Texte fourni
.....

À l’issue de ses travaux, la Mission a relevé six problématiques principales. Nous soulignons tout d’abord que la capacité de pilotage des gestionnaires doit être préservée. En effet, l’inquiétude demeure que Chorus soit un élément de recentralisation au profit notamment de la direction du Budget. Précisons que ce n’est pas tant l’outil en tant que tel qui est en cause que certaines pratiques.

En second lieu, la Mission a souhaité aborder la question des dépenses fiscales, dont l’intégration progressive au sein de Chorus constitue une priorité. Une telle intégration fait encore partie du « reste à faire ».

Le troisième point concerne la dématérialisation des procédures et la révision du règlement général sur la comptabilité publique de 1962. Ces réformes sont essentielles puisqu’elles doivent permettre une amélioration de la productivité des administrations financières et partant, des économies substantielles.

La Mission s’est également intéressée à la mise en place, à terme, d’une véritable comptabilité analytique. Le texte même de la LOLF ne prévoit pas la tenue d’une telle comptabilité. Il impose uniquement la tenue d’une comptabilité d’analyse des coûts – CAC. Certains ministères se sont d’ores et déjà dotés d’une comptabilité analytique. La Mission estime que la CAC devra un jour évoluer vers une comptabilité analytique.

Le cinquième point abordé par la Mission est relatif à la gestion immobilière. Nous n’en sommes qu’aux prémices de l’intégration de la gestion immobilière au sein de Chorus. À l’heure actuelle, nous ne disposons que d’une sorte de descriptif comptable de l’état du parc immobilier, et non d’un véritable outil de gestion. La commission des Finances a travaillé à des nombreuses reprises sur ce sujet, et la Mission souligne la nécessité pour Chorus d’intégrer pleinement la gestion immobilière de l’État.

Le sixième et dernier point, également soulevé par la Cour des comptes dans ses réserves, concerne l’intégration des opérateurs de l’État au sein de Chorus. Il conviendrait qu’à terme, à l’horizon de quelques années, l’on dispose d’un compte consolidé de l’ensemble des administrations. Ceci prendra du temps, les opérateurs étant des structures extrêmement diverses, mais il ne faut pas oublier que les subventions qui leur sont versées atteignent près de 28 milliards d’euros, le budget total de ces opérateurs étant supérieur à 40 milliards d’euros. Il est nécessaire d’avoir une vision consolidée des comptes de l’État et pour ce faire, il s’agit d’intégrer progressivement les opérateurs au sein de Chorus, en commençant par les plus importants d’entre eux, telles les Agences de l’eau, les universités ou les opérateurs du ministère de la Culture.

.....

Consigne écrite 1
Relevez, dans le texte sur Chorus, tous les opérateurs de l'État donnés en exemple parmi les plus importants à intégrer.
Le texte et les lignes qui suivent sont sans rapport.

.....

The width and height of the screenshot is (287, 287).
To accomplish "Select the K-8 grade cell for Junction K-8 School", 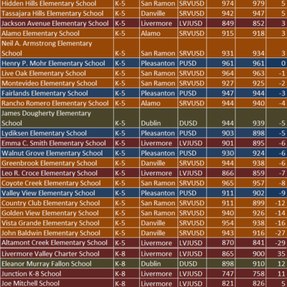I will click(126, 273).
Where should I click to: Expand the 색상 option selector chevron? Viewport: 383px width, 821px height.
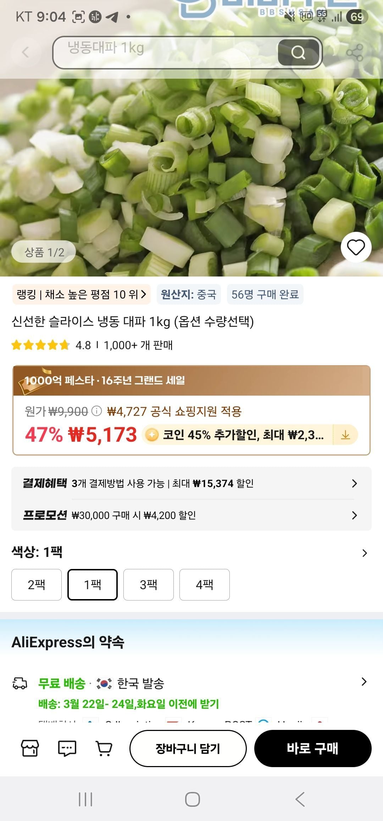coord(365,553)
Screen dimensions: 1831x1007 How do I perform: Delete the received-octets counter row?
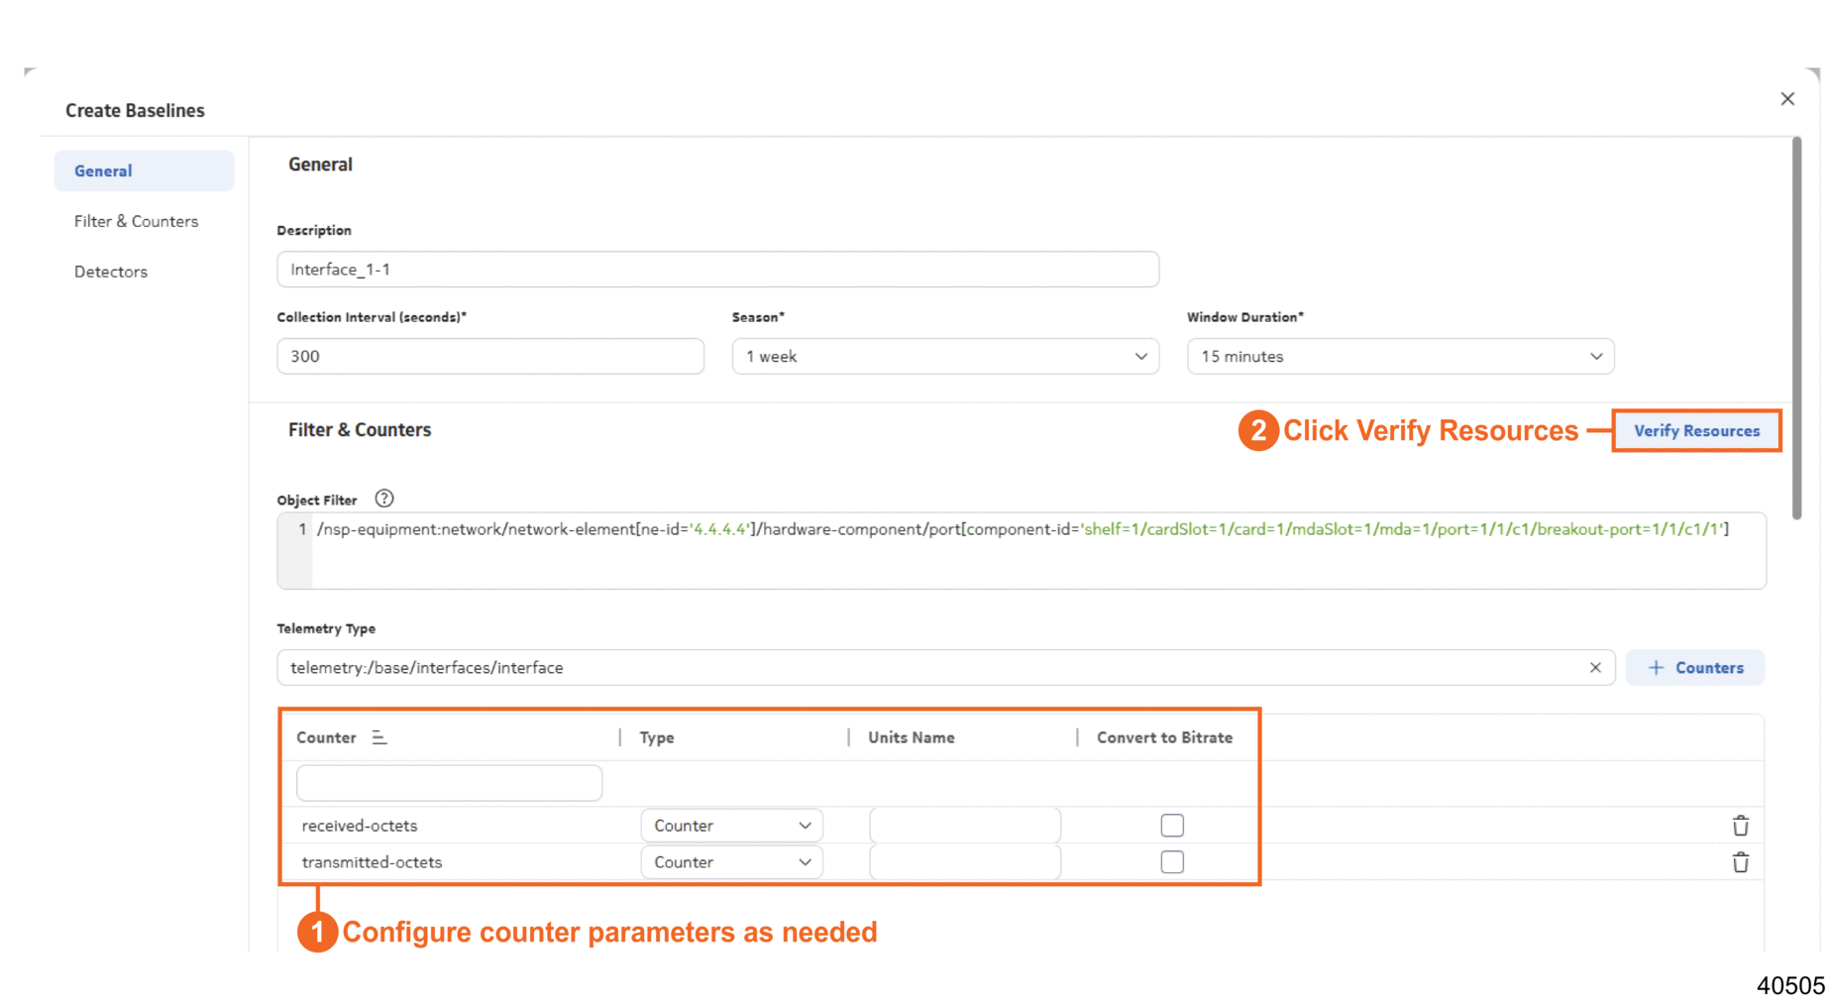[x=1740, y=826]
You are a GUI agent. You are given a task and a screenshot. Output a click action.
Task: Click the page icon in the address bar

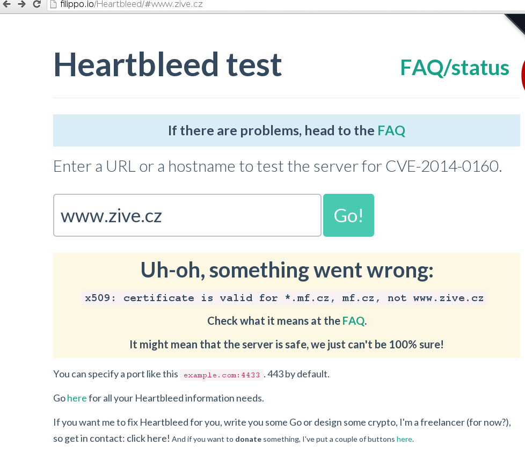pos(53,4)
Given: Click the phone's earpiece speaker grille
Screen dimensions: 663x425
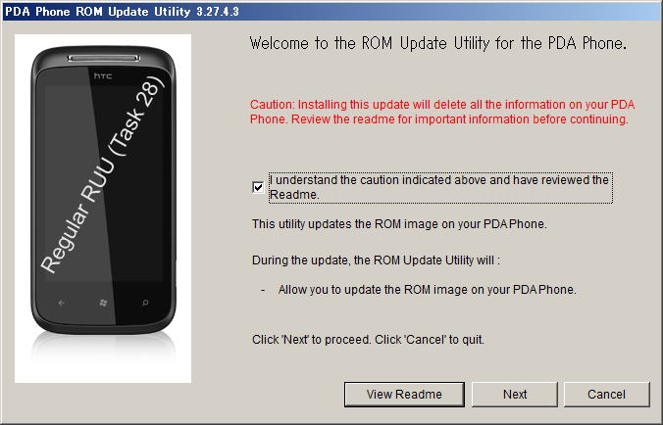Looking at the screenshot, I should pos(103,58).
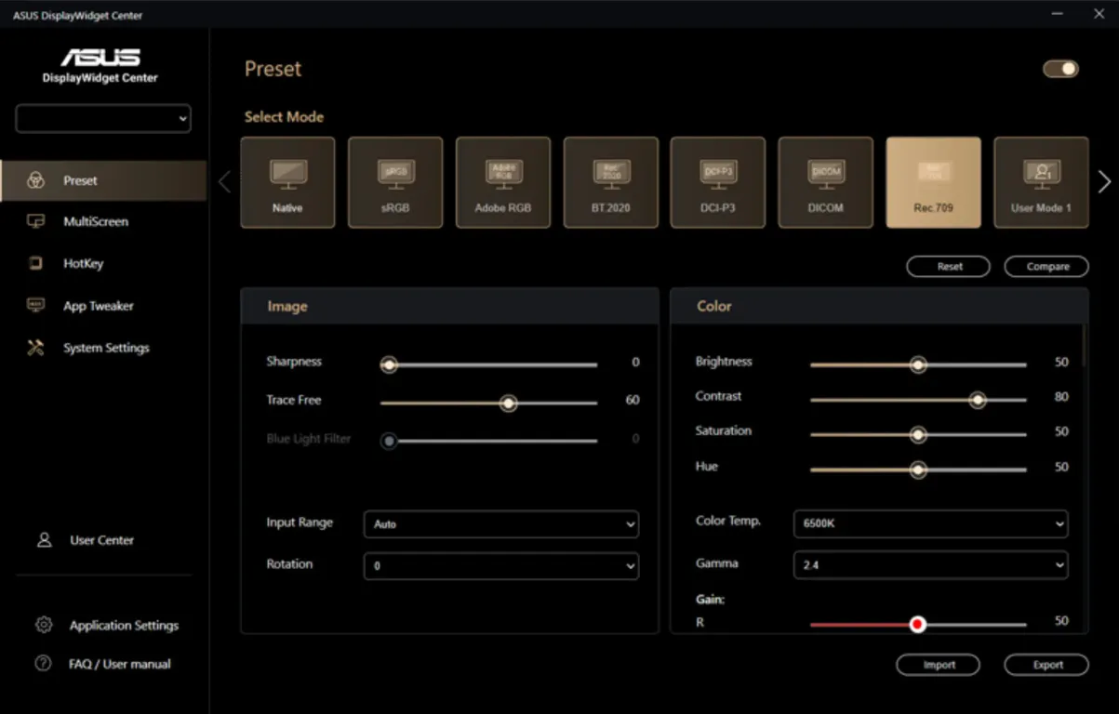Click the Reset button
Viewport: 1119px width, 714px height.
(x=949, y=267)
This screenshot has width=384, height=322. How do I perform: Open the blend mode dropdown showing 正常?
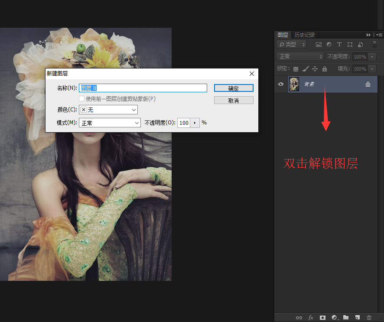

.....

Consigne écrite 2
Recopiez à l'identique tout ce qui va de la ligne contenant « Screen dimensions: 1831x1007 » jusqu'à la fin des lignes fournies, ces deux bornes comprises. Omettez les images dans votre réponse.

Corrigé de l'exercice 1
- les Agences de l'eau
- les universités
- les opérateurs du ministère de la Culture

Corrigé de l'exercice 2
Screen dimensions: 1831x1007 How do I perform: Delete the received-octets counter row?
[x=1740, y=826]
You are a GUI agent. You are given a task and a screenshot. Output a click action.
Task: Click the page icon in the address bar

pos(53,4)
Given: Click the phone's earpiece speaker grille
Screen dimensions: 663x425
Looking at the screenshot, I should pos(103,58).
Click the Reset button
Viewport: 1119px width, 714px height.
(x=949, y=267)
This screenshot has width=384, height=322. How do I perform: Open the blend mode dropdown showing 正常?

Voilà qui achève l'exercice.